WORK TO DO: Pull out every line of the rows below that contains the string "Click", matching case exactly.

======== GIVEN RECORDS

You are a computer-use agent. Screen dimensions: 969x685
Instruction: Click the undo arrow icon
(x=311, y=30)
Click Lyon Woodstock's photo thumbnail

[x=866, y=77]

================

RESULT BELOW:
Instruction: Click the undo arrow icon
Click Lyon Woodstock's photo thumbnail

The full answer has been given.